### Task requirements
With pictures excluded, give again exactly the lines running from the one holding "At what coordinates should I click to accomplish: Click the" through the end of the listing below.

### Listed entries
+++++

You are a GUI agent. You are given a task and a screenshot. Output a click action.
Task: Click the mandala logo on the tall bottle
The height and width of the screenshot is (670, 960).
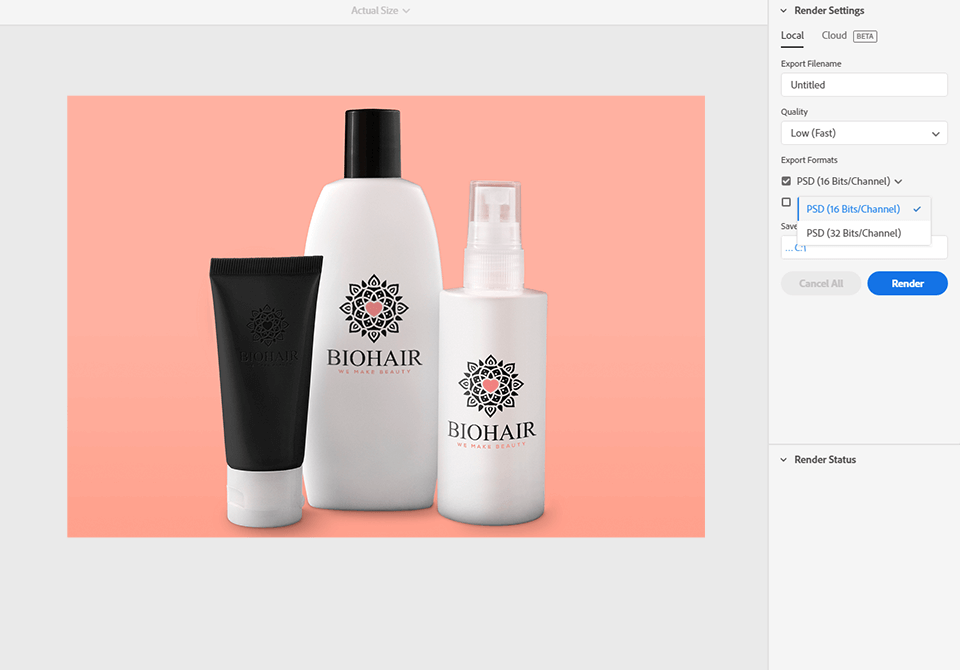click(x=373, y=309)
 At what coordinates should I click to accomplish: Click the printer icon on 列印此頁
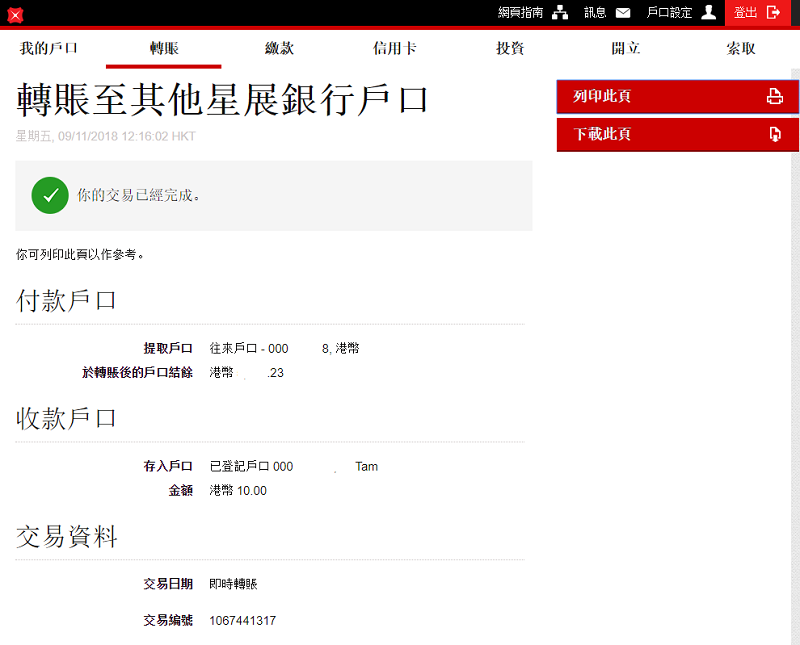click(774, 97)
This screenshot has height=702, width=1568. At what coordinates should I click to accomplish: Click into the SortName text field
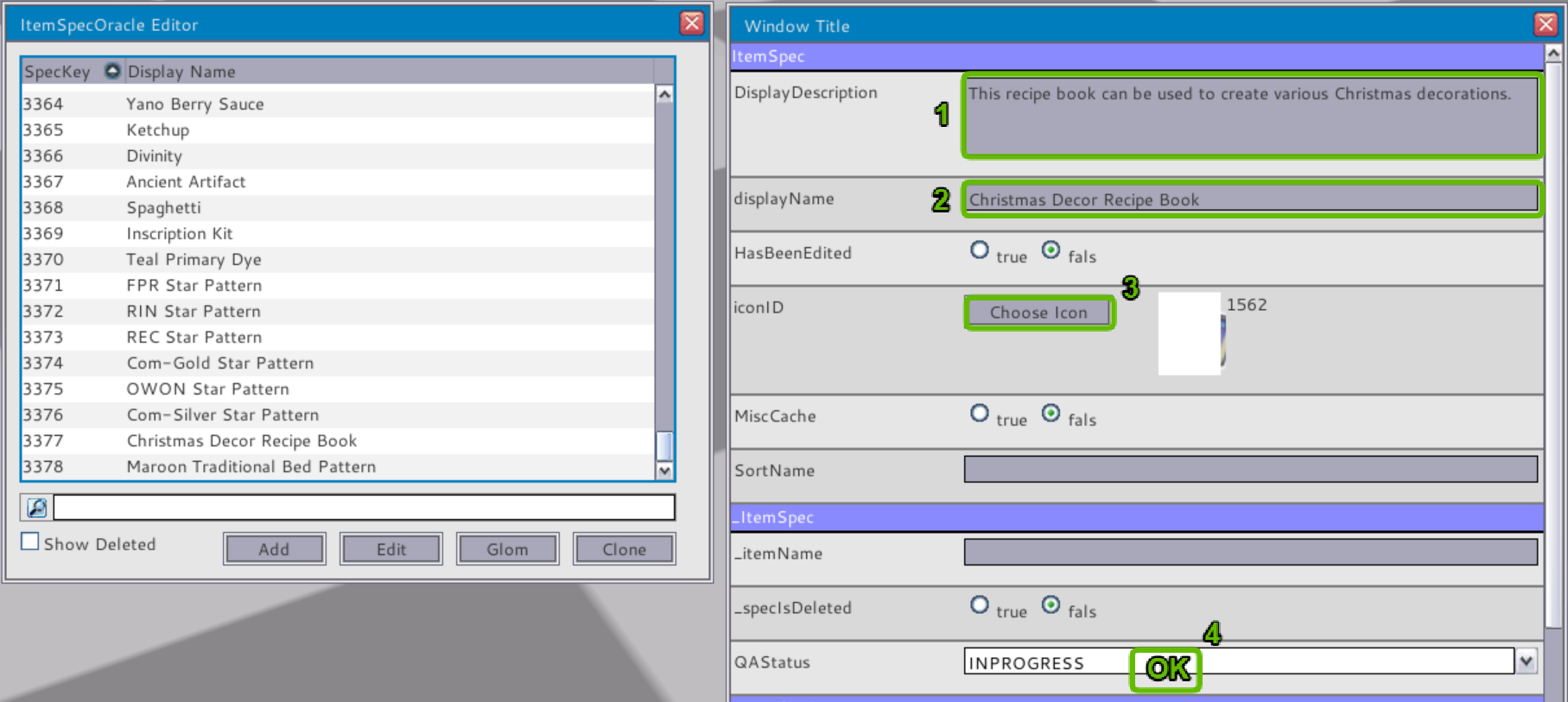click(1250, 470)
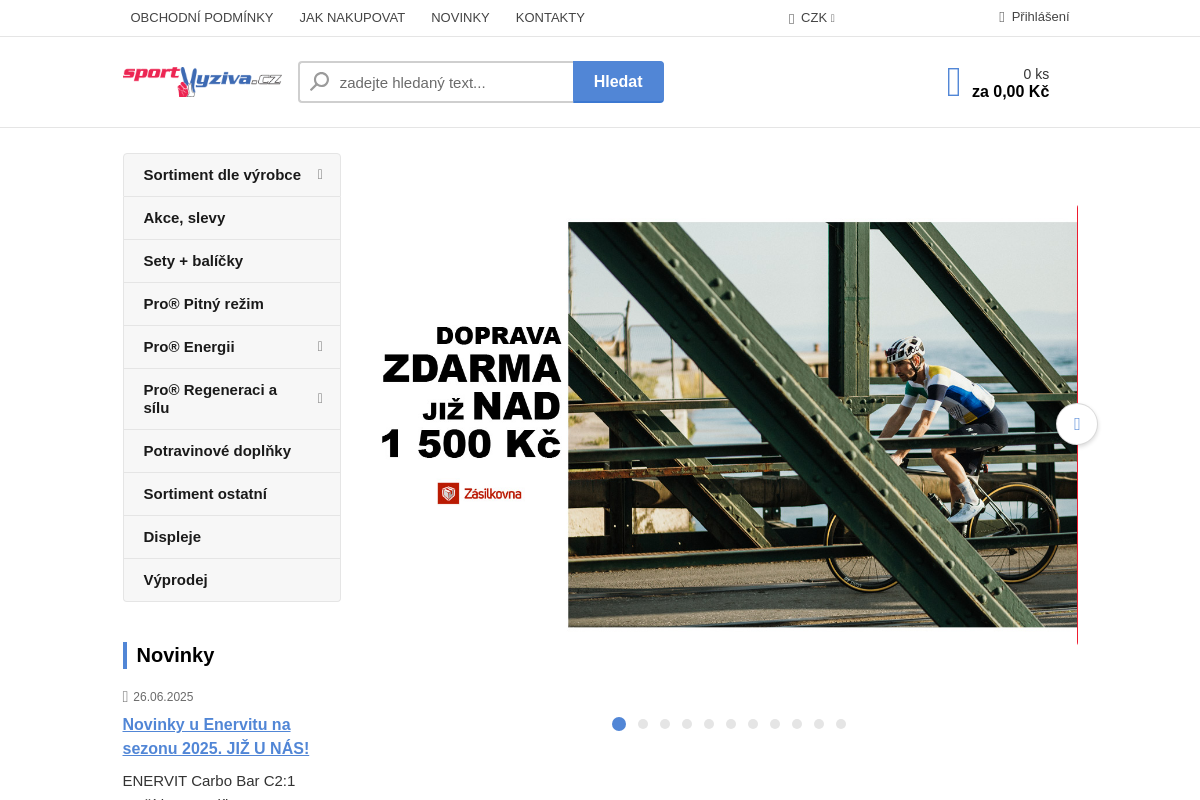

+++++

### Answer section
 At what coordinates should I click to accomplish: Click the printer icon on 列印此頁
click(774, 97)
This screenshot has height=702, width=1568. At what coordinates should I click to accomplish: Click into the SortName text field
click(1250, 470)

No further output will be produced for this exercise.